Pavlik knows all that. He waits patiently. At last Lissek clears his throat. ‘Why are you asking me about the woman?’
‘Because her name is driving me mad.’
‘I’ve never heard it before.’ The rain trickles down his collar, reminding him of a different rain man
y winters ago and making him shiver. ‘How’s Demirci coping?’
‘Outstandingly, like you.’
The undertone doesn’t escape Lissek. ‘But?’
‘She’s asked to see the Internal Affairs report on André.’
‘I’d have done that in your place too.’
‘Bullshit,’ Pavlik growls.
‘How long have we known each other?’
‘A few days.’
‘And how many times have we been wrong?’
Pavlik doesn’t need to answer.
‘So don’t say it’s impossible.’
‘Enjoy your retirement, old man.’
‘Who are you raging at, Demirci or yourself?’
‘The whole world.’
‘Rage isn’t a useful counsellor.’
‘I’ve got to go.’
‘One more thing, my friend: we’ve always sorted things out in our own way. If it’s true and you find yourself up against him, don’t give him a single chance. He’s too good for that.’
31
Holm opens a door. Even before she feels her way down the steps with her hands bound, even before she notices the musty smell, even before her bare feet touch the icy floor, Aaron knows they lead to the basement.
‘A suitable place for the two of us, don’t you think? Put your hands above your head.’
She does it. Bumps into something dangling above her. Holds it tightly.
‘You see: the lightbulb is cold. I’m as blind as you are. It will help us both to concentrate. You are longing for a cigarette. Those days are gone. You should be aware that you will never again have that taste on your tongue. It’s time to talk about loss.’
The cold gnaws its way through her body like an animal.
‘I’ve taken your coat away. You are barefoot, you are freezing.’ He takes her hands and presses them against his naked chest. ‘Another thing we share.
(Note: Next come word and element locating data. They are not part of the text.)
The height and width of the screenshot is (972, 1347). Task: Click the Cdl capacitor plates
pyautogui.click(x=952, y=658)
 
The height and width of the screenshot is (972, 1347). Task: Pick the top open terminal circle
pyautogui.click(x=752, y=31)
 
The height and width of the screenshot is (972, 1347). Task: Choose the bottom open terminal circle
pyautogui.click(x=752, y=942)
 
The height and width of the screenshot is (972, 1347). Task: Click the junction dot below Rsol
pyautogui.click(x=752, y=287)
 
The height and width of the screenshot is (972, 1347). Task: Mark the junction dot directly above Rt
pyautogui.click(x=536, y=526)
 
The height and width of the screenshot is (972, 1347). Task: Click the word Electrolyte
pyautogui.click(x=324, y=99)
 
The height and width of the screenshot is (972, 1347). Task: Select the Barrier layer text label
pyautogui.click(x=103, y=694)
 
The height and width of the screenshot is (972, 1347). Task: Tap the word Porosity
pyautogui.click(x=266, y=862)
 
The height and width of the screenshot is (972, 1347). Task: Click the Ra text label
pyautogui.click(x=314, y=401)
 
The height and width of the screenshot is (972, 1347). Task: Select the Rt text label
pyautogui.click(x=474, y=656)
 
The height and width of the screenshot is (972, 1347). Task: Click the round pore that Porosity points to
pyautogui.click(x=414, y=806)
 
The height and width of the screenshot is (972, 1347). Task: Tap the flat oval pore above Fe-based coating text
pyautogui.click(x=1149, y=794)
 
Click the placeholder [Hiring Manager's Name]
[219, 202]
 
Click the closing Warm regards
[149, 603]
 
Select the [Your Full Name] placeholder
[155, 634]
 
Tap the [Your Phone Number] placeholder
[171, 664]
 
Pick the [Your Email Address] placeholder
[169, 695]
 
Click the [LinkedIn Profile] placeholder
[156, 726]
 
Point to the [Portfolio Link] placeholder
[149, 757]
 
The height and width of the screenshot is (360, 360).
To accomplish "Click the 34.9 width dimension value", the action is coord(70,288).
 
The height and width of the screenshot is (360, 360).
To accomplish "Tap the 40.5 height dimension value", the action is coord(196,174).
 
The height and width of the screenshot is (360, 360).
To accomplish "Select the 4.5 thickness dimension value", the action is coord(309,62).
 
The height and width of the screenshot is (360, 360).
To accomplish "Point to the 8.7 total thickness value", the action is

You have lots of questions. I want to answer them. The first is: what link was there between me and Ilya Nikulin?’ Holm lets go of her hands but stays close in front of her. ‘And I need to see him with the eyes of the twenty-year-old boy. He lived in a big house on Lake Geneva, he had a lot of servants, a beautiful boat, elegant cars. I saw him issuing a cheque for a hundred million dollars. But all his possessions, the industrial subsidiaries he acquired, the politicians he bought, were not the result of greed. Nikulin didn’t accumulate these things to fill a void. Do you know why he did it?’